## What is being asked
Copy every record below exactly as it appears.

## Input data
----------------
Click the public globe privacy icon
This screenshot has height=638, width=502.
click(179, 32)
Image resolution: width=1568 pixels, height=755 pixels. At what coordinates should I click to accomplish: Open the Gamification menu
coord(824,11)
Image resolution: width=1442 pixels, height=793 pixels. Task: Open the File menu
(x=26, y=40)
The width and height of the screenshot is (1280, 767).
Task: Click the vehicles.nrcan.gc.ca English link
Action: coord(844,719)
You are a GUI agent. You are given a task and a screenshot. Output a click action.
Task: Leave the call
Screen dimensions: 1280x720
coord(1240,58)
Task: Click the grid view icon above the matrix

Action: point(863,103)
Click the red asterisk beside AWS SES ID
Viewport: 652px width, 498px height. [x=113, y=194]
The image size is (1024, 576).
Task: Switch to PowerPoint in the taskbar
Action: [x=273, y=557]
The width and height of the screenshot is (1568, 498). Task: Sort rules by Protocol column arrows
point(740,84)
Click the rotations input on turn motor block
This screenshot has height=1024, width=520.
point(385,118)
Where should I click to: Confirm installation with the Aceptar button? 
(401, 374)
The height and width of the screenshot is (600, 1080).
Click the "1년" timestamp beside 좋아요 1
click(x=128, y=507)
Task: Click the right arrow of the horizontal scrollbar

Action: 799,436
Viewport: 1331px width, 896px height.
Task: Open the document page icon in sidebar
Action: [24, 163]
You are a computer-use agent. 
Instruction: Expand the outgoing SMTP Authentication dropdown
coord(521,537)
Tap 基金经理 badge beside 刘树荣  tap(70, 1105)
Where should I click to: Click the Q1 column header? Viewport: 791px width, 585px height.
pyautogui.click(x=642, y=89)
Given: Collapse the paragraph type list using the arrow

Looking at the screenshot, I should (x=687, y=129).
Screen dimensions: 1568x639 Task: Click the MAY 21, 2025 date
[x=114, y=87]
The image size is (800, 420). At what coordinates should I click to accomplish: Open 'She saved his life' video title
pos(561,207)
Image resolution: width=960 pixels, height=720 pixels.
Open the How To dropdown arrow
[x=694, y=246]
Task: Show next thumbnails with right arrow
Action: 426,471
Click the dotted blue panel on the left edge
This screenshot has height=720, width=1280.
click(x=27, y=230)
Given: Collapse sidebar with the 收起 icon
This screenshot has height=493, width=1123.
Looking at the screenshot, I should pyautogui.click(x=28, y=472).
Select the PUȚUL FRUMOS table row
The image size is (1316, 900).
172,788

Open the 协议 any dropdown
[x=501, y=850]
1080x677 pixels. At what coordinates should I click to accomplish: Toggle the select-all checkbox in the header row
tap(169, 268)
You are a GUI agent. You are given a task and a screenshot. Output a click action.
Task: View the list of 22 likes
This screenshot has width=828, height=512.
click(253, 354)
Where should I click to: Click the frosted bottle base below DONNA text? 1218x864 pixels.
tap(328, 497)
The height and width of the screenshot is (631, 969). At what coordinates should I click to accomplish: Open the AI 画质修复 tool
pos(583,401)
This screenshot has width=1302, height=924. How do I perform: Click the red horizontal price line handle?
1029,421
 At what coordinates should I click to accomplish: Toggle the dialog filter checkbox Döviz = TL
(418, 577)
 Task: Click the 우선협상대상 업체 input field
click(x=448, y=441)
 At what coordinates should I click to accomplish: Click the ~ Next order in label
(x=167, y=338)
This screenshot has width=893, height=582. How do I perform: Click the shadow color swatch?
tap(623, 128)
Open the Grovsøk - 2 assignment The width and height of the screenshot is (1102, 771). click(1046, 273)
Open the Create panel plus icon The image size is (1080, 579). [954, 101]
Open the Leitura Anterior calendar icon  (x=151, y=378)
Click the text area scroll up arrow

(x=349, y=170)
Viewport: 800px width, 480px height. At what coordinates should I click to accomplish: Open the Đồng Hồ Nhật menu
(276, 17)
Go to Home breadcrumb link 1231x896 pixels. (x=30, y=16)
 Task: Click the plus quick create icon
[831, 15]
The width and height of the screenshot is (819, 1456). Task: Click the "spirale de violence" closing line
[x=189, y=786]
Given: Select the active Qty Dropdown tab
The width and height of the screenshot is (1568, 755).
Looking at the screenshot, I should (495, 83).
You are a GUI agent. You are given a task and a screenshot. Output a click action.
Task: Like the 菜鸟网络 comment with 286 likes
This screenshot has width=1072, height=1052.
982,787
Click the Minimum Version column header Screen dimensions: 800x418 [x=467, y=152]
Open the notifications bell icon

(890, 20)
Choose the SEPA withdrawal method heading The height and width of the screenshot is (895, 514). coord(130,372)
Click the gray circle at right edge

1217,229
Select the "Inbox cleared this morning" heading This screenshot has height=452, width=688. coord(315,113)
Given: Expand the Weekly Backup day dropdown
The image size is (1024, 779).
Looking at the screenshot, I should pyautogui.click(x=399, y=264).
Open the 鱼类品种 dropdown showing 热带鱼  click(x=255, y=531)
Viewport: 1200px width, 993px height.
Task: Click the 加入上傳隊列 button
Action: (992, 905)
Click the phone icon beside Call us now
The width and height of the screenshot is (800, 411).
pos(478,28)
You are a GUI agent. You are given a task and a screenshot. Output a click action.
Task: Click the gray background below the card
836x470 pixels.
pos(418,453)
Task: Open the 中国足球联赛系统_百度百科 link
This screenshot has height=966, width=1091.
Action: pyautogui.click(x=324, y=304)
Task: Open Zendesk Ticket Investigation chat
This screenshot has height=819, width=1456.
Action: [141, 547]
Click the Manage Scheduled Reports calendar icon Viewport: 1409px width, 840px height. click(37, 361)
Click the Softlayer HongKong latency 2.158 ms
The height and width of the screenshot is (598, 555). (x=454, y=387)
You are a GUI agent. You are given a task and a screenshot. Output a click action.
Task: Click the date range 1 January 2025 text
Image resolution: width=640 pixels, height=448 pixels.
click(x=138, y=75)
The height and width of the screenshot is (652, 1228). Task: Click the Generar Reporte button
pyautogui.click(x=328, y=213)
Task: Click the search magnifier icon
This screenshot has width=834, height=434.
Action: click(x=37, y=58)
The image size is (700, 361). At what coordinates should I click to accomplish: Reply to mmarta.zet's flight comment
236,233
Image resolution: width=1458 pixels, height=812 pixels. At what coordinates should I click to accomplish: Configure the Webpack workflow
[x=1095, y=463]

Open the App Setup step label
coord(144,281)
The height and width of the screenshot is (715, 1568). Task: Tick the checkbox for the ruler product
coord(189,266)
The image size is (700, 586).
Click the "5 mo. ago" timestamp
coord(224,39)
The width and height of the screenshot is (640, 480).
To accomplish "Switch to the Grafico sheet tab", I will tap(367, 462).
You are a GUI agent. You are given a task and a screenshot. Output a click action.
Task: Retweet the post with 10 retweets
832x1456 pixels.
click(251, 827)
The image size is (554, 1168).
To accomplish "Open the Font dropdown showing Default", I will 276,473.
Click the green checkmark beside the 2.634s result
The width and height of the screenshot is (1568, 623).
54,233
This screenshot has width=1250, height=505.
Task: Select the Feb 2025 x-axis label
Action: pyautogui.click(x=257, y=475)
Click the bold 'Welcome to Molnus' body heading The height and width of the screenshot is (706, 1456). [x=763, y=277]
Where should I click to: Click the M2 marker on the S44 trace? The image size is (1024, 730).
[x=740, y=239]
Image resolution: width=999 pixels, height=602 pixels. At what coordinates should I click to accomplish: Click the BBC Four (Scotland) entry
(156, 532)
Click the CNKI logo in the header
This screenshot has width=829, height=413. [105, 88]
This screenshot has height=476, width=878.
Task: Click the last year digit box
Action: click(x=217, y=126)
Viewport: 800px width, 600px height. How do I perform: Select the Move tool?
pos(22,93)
----------------
## Problem solution
Click the public globe privacy icon
This screenshot has height=638, width=502.
click(179, 32)
Image resolution: width=1568 pixels, height=755 pixels. At what coordinates should I click to accomplish: Open the Gamification menu
coord(824,11)
Image resolution: width=1442 pixels, height=793 pixels. Task: Open the File menu
(x=26, y=40)
The width and height of the screenshot is (1280, 767).
Task: Click the vehicles.nrcan.gc.ca English link
Action: coord(844,719)
You are a GUI agent. You are given a task and a screenshot. Output a click action.
Task: Leave the call
Screen dimensions: 1280x720
coord(1240,58)
Task: Click the grid view icon above the matrix

Action: point(863,103)
Click the red asterisk beside AWS SES ID
Viewport: 652px width, 498px height. [x=113, y=194]
The image size is (1024, 576).
Task: Switch to PowerPoint in the taskbar
Action: [x=273, y=557]
The width and height of the screenshot is (1568, 498). Task: Sort rules by Protocol column arrows
point(740,84)
Click the rotations input on turn motor block
This screenshot has height=1024, width=520.
point(385,118)
Where should I click to: Confirm installation with the Aceptar button? 
(401, 374)
The height and width of the screenshot is (600, 1080).
Click the "1년" timestamp beside 좋아요 1
click(x=128, y=507)
Task: Click the right arrow of the horizontal scrollbar

Action: 799,436
Viewport: 1331px width, 896px height.
Task: Open the document page icon in sidebar
Action: [24, 163]
You are a computer-use agent. 
Instruction: Expand the outgoing SMTP Authentication dropdown
coord(521,537)
Tap 基金经理 badge beside 刘树荣  tap(70, 1105)
Where should I click to: Click the Q1 column header? Viewport: 791px width, 585px height.
pyautogui.click(x=642, y=89)
Given: Collapse the paragraph type list using the arrow

Looking at the screenshot, I should (x=687, y=129).
Screen dimensions: 1568x639 Task: Click the MAY 21, 2025 date
[x=114, y=87]
The image size is (800, 420). At what coordinates should I click to accomplish: Open 'She saved his life' video title
pos(561,207)
Image resolution: width=960 pixels, height=720 pixels.
Open the How To dropdown arrow
[x=694, y=246]
Task: Show next thumbnails with right arrow
Action: 426,471
Click the dotted blue panel on the left edge
This screenshot has height=720, width=1280.
click(x=27, y=230)
Given: Collapse sidebar with the 收起 icon
This screenshot has height=493, width=1123.
Looking at the screenshot, I should pyautogui.click(x=28, y=472).
Select the PUȚUL FRUMOS table row
The image size is (1316, 900).
172,788

Open the 协议 any dropdown
[x=501, y=850]
1080x677 pixels. At what coordinates should I click to accomplish: Toggle the select-all checkbox in the header row
tap(169, 268)
You are a GUI agent. You are given a task and a screenshot. Output a click action.
Task: View the list of 22 likes
This screenshot has width=828, height=512.
click(253, 354)
Where should I click to: Click the frosted bottle base below DONNA text? 1218x864 pixels.
tap(328, 497)
The height and width of the screenshot is (631, 969). At what coordinates should I click to accomplish: Open the AI 画质修复 tool
pos(583,401)
This screenshot has width=1302, height=924. How do I perform: Click the red horizontal price line handle?
1029,421
 At what coordinates should I click to accomplish: Toggle the dialog filter checkbox Döviz = TL
(418, 577)
 Task: Click the 우선협상대상 업체 input field
click(x=448, y=441)
 At what coordinates should I click to accomplish: Click the ~ Next order in label
(x=167, y=338)
This screenshot has width=893, height=582. How do I perform: Click the shadow color swatch?
tap(623, 128)
Open the Grovsøk - 2 assignment The width and height of the screenshot is (1102, 771). click(1046, 273)
Open the Create panel plus icon The image size is (1080, 579). [954, 101]
Open the Leitura Anterior calendar icon  (x=151, y=378)
Click the text area scroll up arrow

(x=349, y=170)
Viewport: 800px width, 480px height. At what coordinates should I click to accomplish: Open the Đồng Hồ Nhật menu
(276, 17)
Go to Home breadcrumb link 1231x896 pixels. (x=30, y=16)
 Task: Click the plus quick create icon
[831, 15]
The width and height of the screenshot is (819, 1456). Task: Click the "spirale de violence" closing line
[x=189, y=786]
Given: Select the active Qty Dropdown tab
The width and height of the screenshot is (1568, 755).
Looking at the screenshot, I should (495, 83).
You are a GUI agent. You are given a task and a screenshot. Output a click action.
Task: Like the 菜鸟网络 comment with 286 likes
This screenshot has width=1072, height=1052.
982,787
Click the Minimum Version column header Screen dimensions: 800x418 [x=467, y=152]
Open the notifications bell icon

(890, 20)
Choose the SEPA withdrawal method heading The height and width of the screenshot is (895, 514). coord(130,372)
Click the gray circle at right edge

1217,229
Select the "Inbox cleared this morning" heading This screenshot has height=452, width=688. coord(315,113)
Given: Expand the Weekly Backup day dropdown
The image size is (1024, 779).
Looking at the screenshot, I should pyautogui.click(x=399, y=264).
Open the 鱼类品种 dropdown showing 热带鱼  click(x=255, y=531)
Viewport: 1200px width, 993px height.
Task: Click the 加入上傳隊列 button
Action: (992, 905)
Click the phone icon beside Call us now
The width and height of the screenshot is (800, 411).
pos(478,28)
You are a GUI agent. You are given a task and a screenshot. Output a click action.
Task: Click the gray background below the card
836x470 pixels.
pos(418,453)
Task: Open the 中国足球联赛系统_百度百科 link
This screenshot has height=966, width=1091.
Action: pyautogui.click(x=324, y=304)
Task: Open Zendesk Ticket Investigation chat
This screenshot has height=819, width=1456.
Action: [141, 547]
Click the Manage Scheduled Reports calendar icon Viewport: 1409px width, 840px height. click(37, 361)
Click the Softlayer HongKong latency 2.158 ms
The height and width of the screenshot is (598, 555). (x=454, y=387)
You are a GUI agent. You are given a task and a screenshot. Output a click action.
Task: Click the date range 1 January 2025 text
Image resolution: width=640 pixels, height=448 pixels.
click(x=138, y=75)
The height and width of the screenshot is (652, 1228). Task: Click the Generar Reporte button
pyautogui.click(x=328, y=213)
Task: Click the search magnifier icon
This screenshot has width=834, height=434.
Action: click(x=37, y=58)
The image size is (700, 361). At what coordinates should I click to accomplish: Reply to mmarta.zet's flight comment
236,233
Image resolution: width=1458 pixels, height=812 pixels. At what coordinates should I click to accomplish: Configure the Webpack workflow
[x=1095, y=463]

Open the App Setup step label
coord(144,281)
The height and width of the screenshot is (715, 1568). Task: Tick the checkbox for the ruler product
coord(189,266)
The image size is (700, 586).
Click the "5 mo. ago" timestamp
coord(224,39)
The width and height of the screenshot is (640, 480).
To accomplish "Switch to the Grafico sheet tab", I will tap(367, 462).
You are a GUI agent. You are given a task and a screenshot. Output a click action.
Task: Retweet the post with 10 retweets
832x1456 pixels.
click(251, 827)
The image size is (554, 1168).
To accomplish "Open the Font dropdown showing Default", I will 276,473.
Click the green checkmark beside the 2.634s result
The width and height of the screenshot is (1568, 623).
54,233
This screenshot has width=1250, height=505.
Task: Select the Feb 2025 x-axis label
Action: pyautogui.click(x=257, y=475)
Click the bold 'Welcome to Molnus' body heading The height and width of the screenshot is (706, 1456). [x=763, y=277]
Where should I click to: Click the M2 marker on the S44 trace? The image size is (1024, 730).
[x=740, y=239]
Image resolution: width=999 pixels, height=602 pixels. At what coordinates should I click to accomplish: Click the BBC Four (Scotland) entry
(156, 532)
Click the CNKI logo in the header
This screenshot has width=829, height=413. [105, 88]
This screenshot has height=476, width=878.
Task: Click the last year digit box
Action: click(x=217, y=126)
Viewport: 800px width, 600px height. How do I perform: Select the Move tool?
pos(22,93)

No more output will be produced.